Da allora, Nicola Colangeli, autista in pensione e oggi tabaccaio a Farindola, visita quotidianamente il luogo della tragedia: «Salgo quassù ogni giorno, per una preghiera», racconta alla giornalista del Quotidiano Nazionale, che lo ha incontrato, mentre un camion si avvicinava a ciò che è rimasto dell’hotel Rigopiano, un cumulo di macerie, radici, rami, materassi, lampade, insieme ai ricordi di chi è rimasto coinvolto nella tragedia.

NICOLA COLANGELI: «SALGO AL RIGOPIANO OGNI GIORNO, PER UNA PREGHIERA»

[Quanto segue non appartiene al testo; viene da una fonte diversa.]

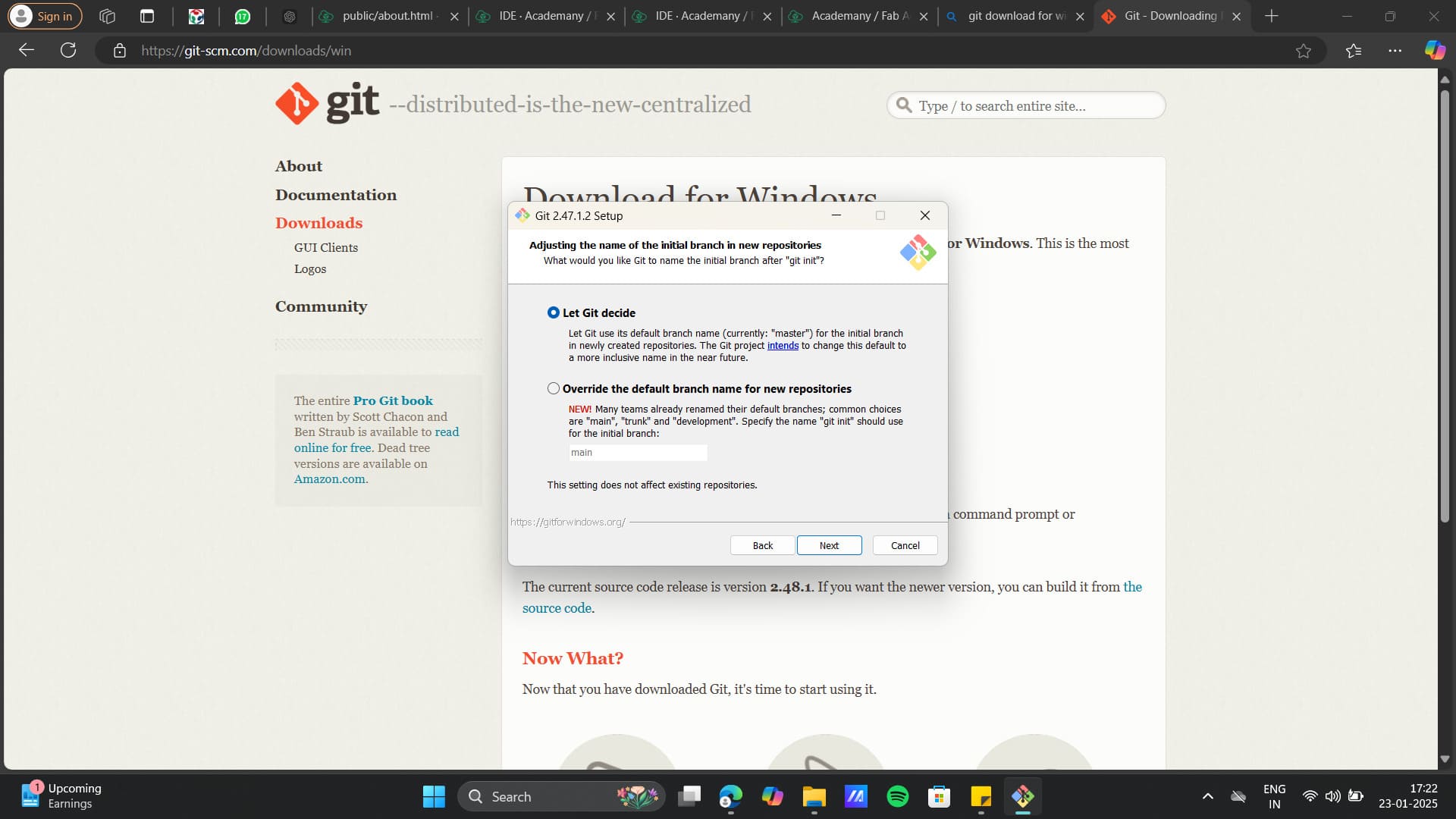This screenshot has width=1456, height=819.
Task: Open the Git for Windows taskbar icon
Action: pos(1022,796)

«Cosa vengono a fare qui, cosa cercano? Sotto queste macerie sono seppelliti i nostri ricordi. Ci hanno restituito il cellulare di Marinella, ma è in condizioni pessime», si chiede Nicola Colangeli, assistendo all’arrivo del camion. Seppellite là sotto ci sono anche le valigie della figlia, che lui e la moglie attendono, come i parenti di tutte le altre vittime. «La nostra vita è un inferno. Il giorno provi a lavorare ma la notte… La notte non passa mai. Mia moglie è imbottita di medicine, io non riesco a dormire».

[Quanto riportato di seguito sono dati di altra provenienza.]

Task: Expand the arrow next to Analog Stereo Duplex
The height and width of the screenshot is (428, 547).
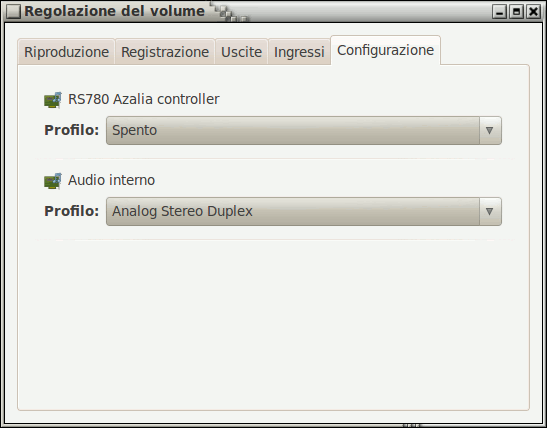Action: click(x=489, y=211)
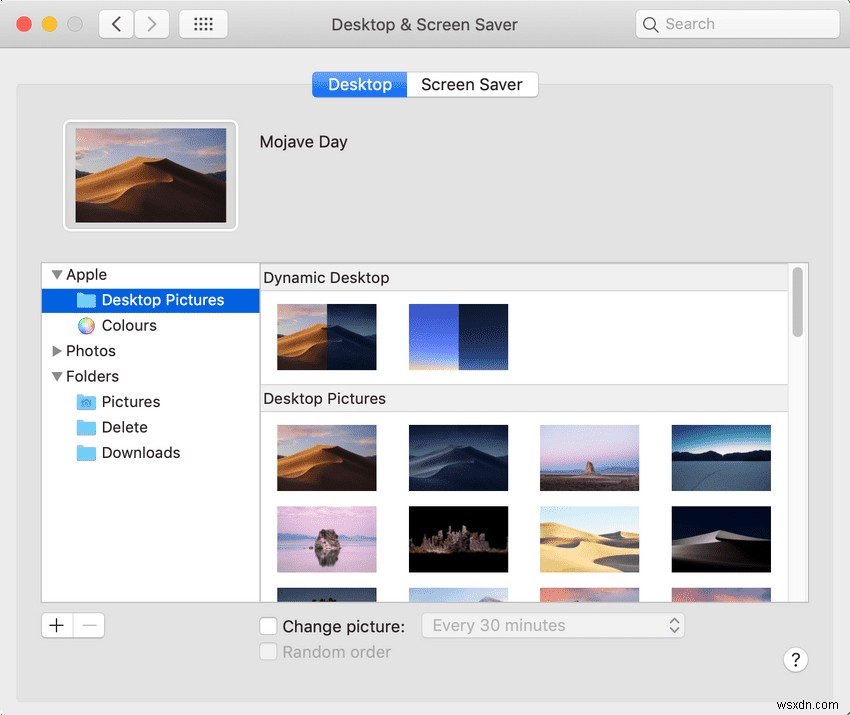Enable the Change picture checkbox
This screenshot has width=850, height=715.
tap(268, 626)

NICOLA COLANGELI: «NEL 2017 NON SI PUÒ MORIRE COME TOPI. DEVONO PAGARE, DAL PRIMO ALL’ULTIMO»

Oltre al dolore per la perdita, Nicola Colangeli prova tanta rabbia, non solo perché la tragedia del Rigopiano si poteva e si doveva evitare, ma anche per ciò che è successo dopo: «’Naltro po’ è colpa nostra, che ci tenevamo i figli qui, a lavorare o in vacanza. Noi familiari siamo tornati in prefettura a Pescara. Le risposte? Tutte negative. Le istituzioni mi hanno deluso tanto. Si dovevano pulire solo nove chilometri di strada, nove chilometri capito? Nel 2017 non si può morire come topi. Non si possono lasciare quaranta persone così, con ’sti mezzi che stanno per il mondo, dopo la disgrazia sono arrivati persino dalla Svizzera… Tutti sapevano che tempo faceva e quanta neve sarebbe caduta. Ci voleva la turbina, le strade di montagna qui si sono sempre pulite così. Io più che al prefetto vorrei chiedere perché alla Provincia e alla Regione. Avevano garantito la massima sicurezza. Invece dal 17 si è bloccato tutto ed ora eccoci qua. Devono pagare, dal primo all’ultimo», ha detto al Quotidiano Nazionale.